RECORDS FOR THIS TASK
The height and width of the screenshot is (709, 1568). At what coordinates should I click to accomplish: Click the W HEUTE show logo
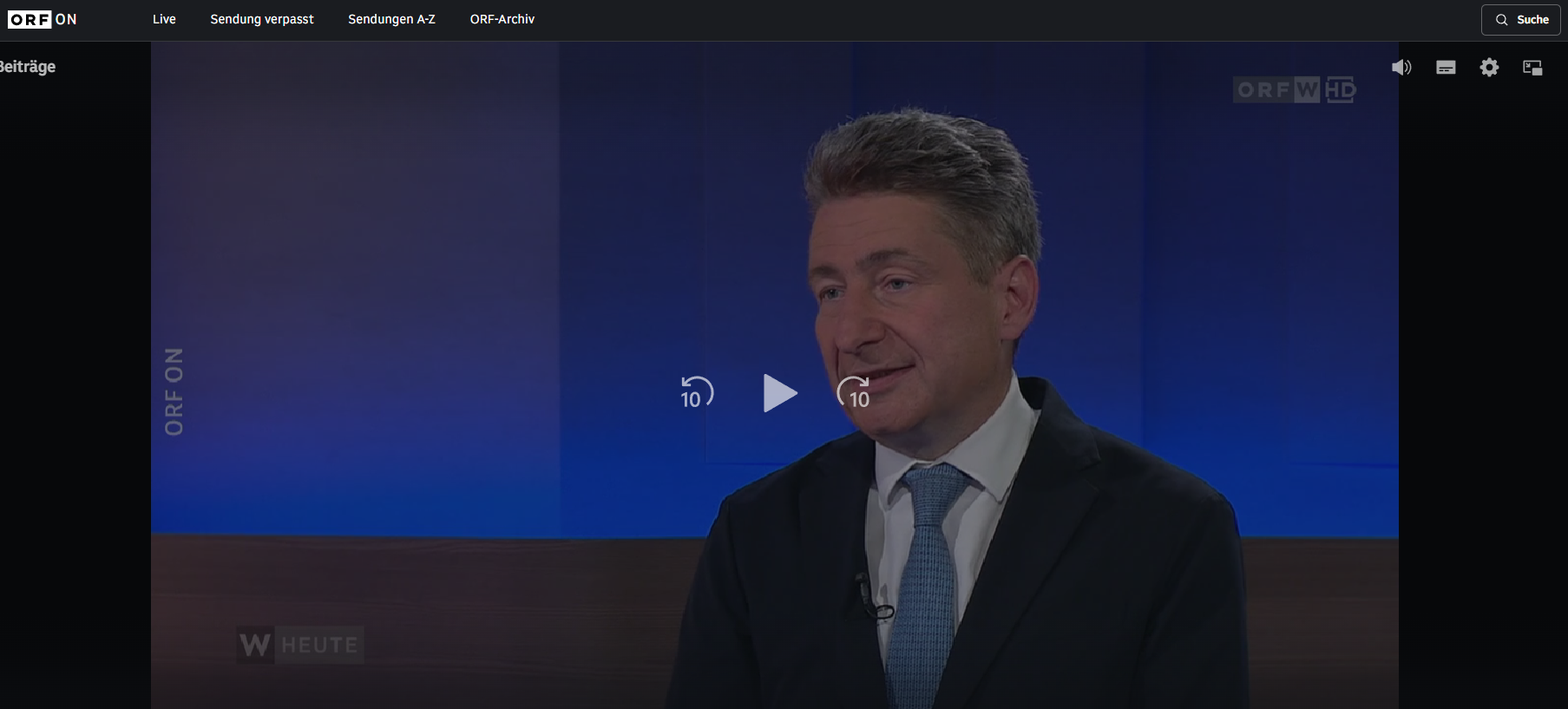pyautogui.click(x=299, y=645)
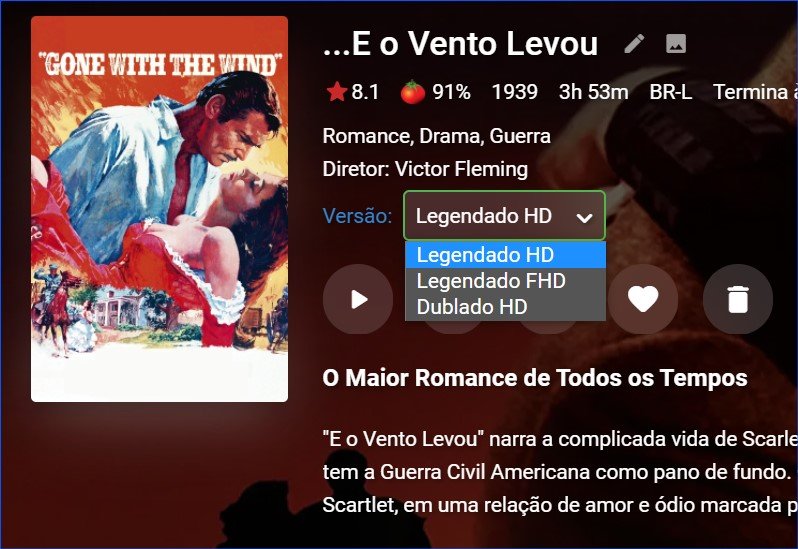Add to favorites with the heart button

coord(643,299)
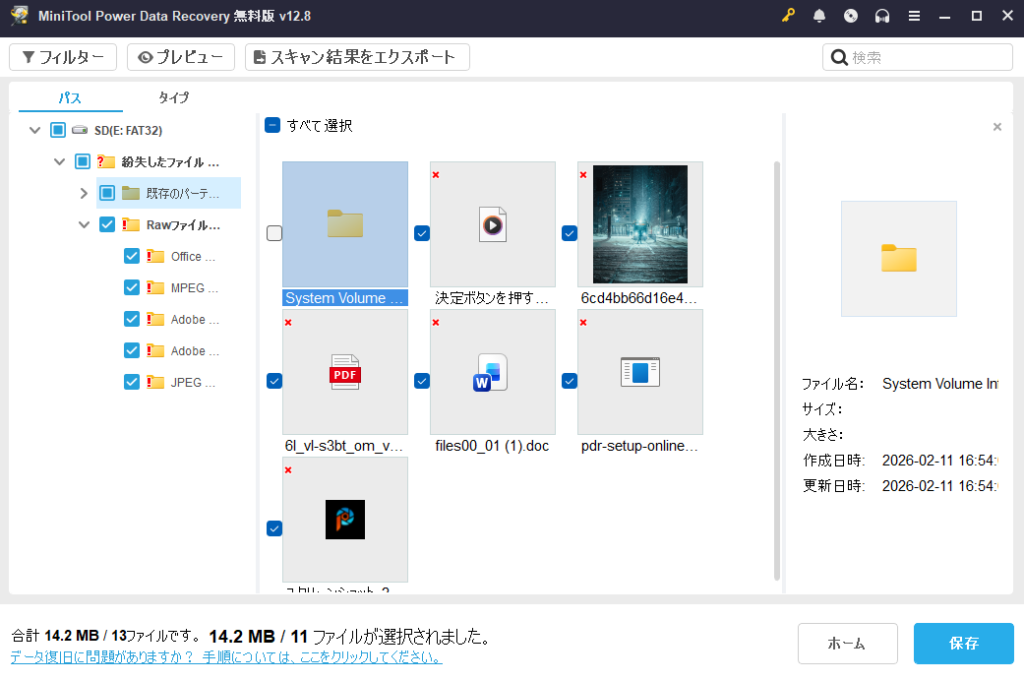Select the Word document files00_01 icon
This screenshot has width=1024, height=681.
[492, 372]
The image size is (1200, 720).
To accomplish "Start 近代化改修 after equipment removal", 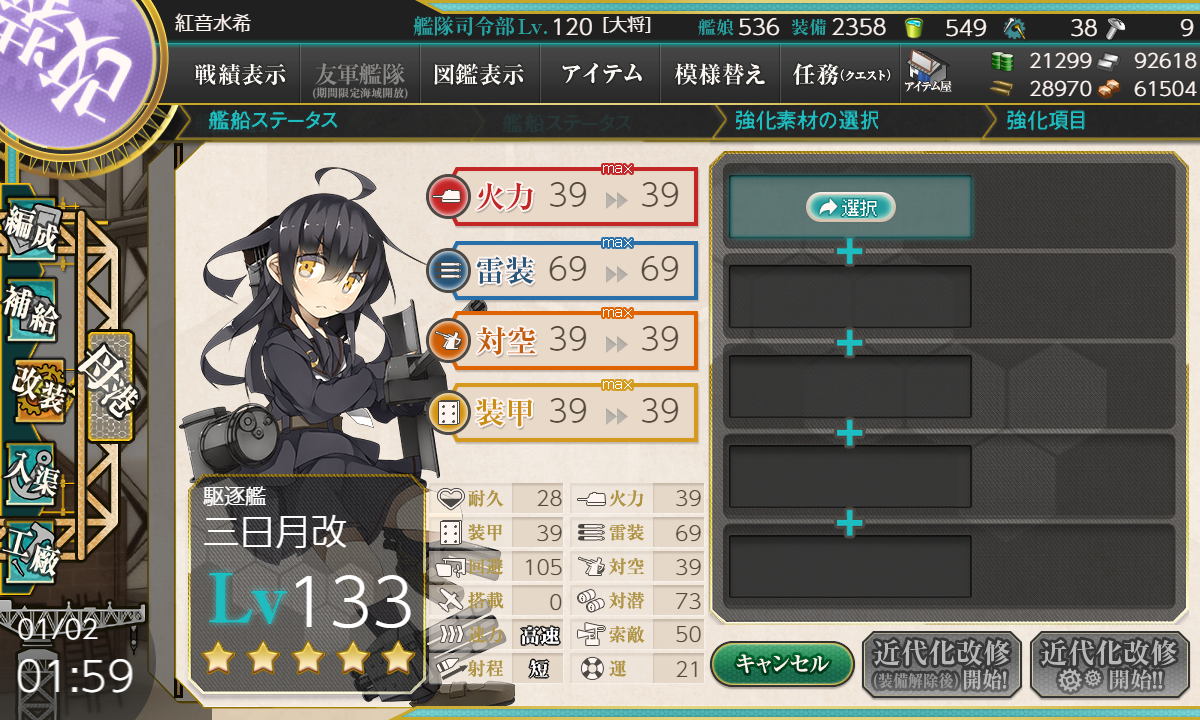I will coord(942,663).
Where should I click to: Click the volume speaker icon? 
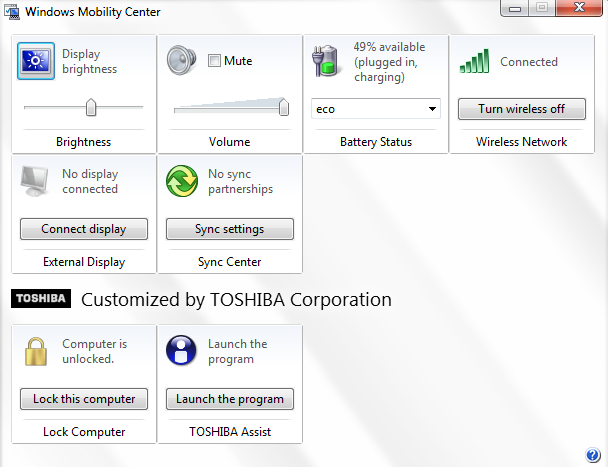(183, 61)
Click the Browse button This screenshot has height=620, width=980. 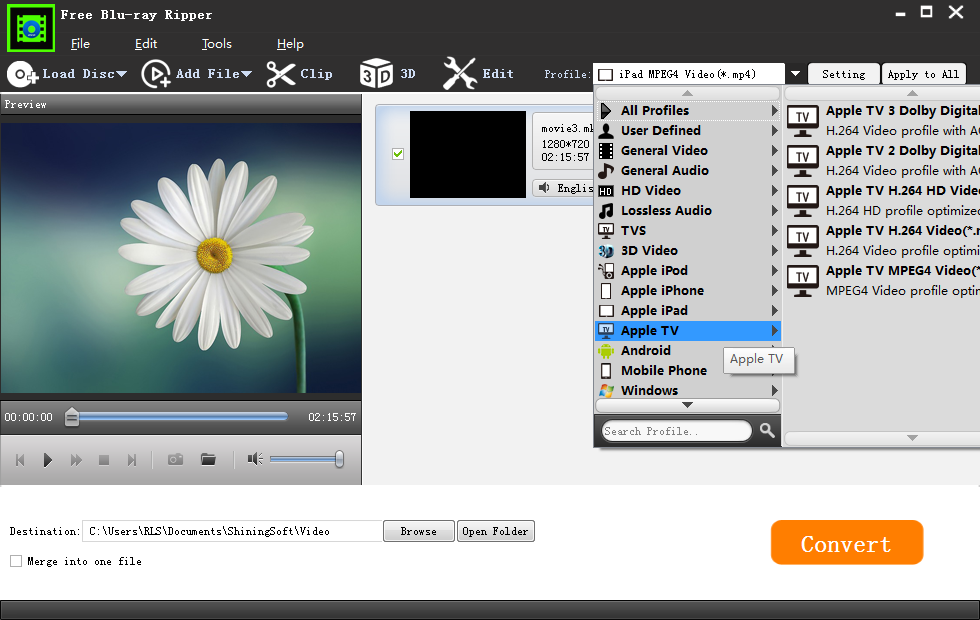(418, 531)
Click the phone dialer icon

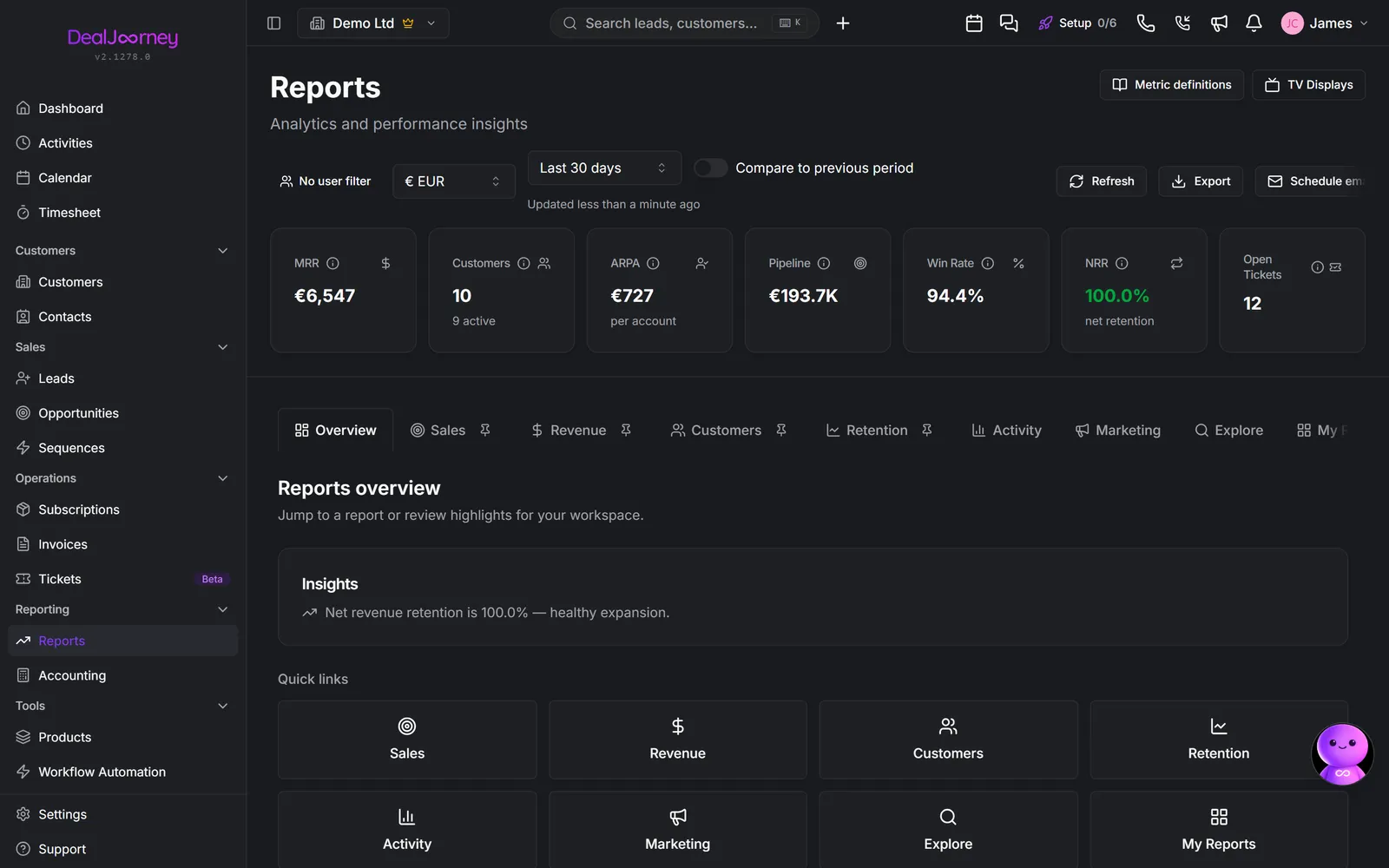[1146, 23]
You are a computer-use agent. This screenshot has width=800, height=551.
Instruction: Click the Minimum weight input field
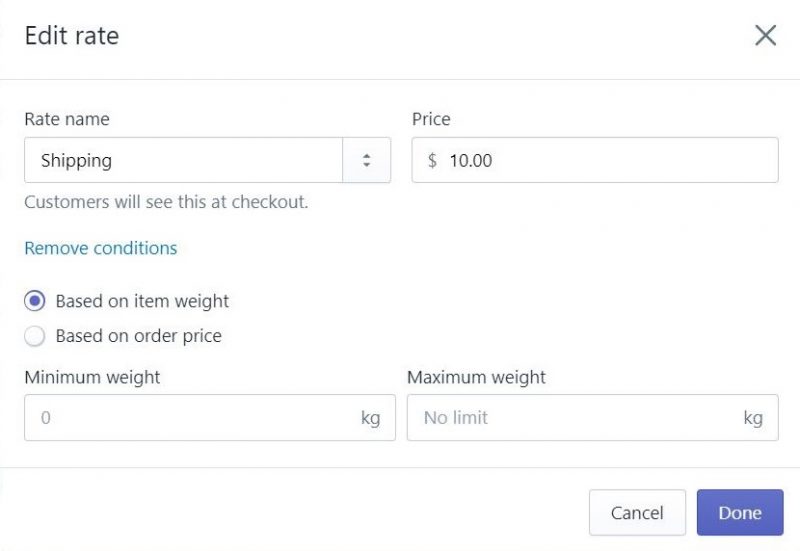190,418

EXERCISE OBJECTIVE
Copy out everything in the listing from the line containing "You are a computer-use" down to the end, and leave out the pictures.

CORRECT ANSWER
You are a computer-use agent. This screenshot has width=800, height=551.
Instruction: Click the Minimum weight input field
190,418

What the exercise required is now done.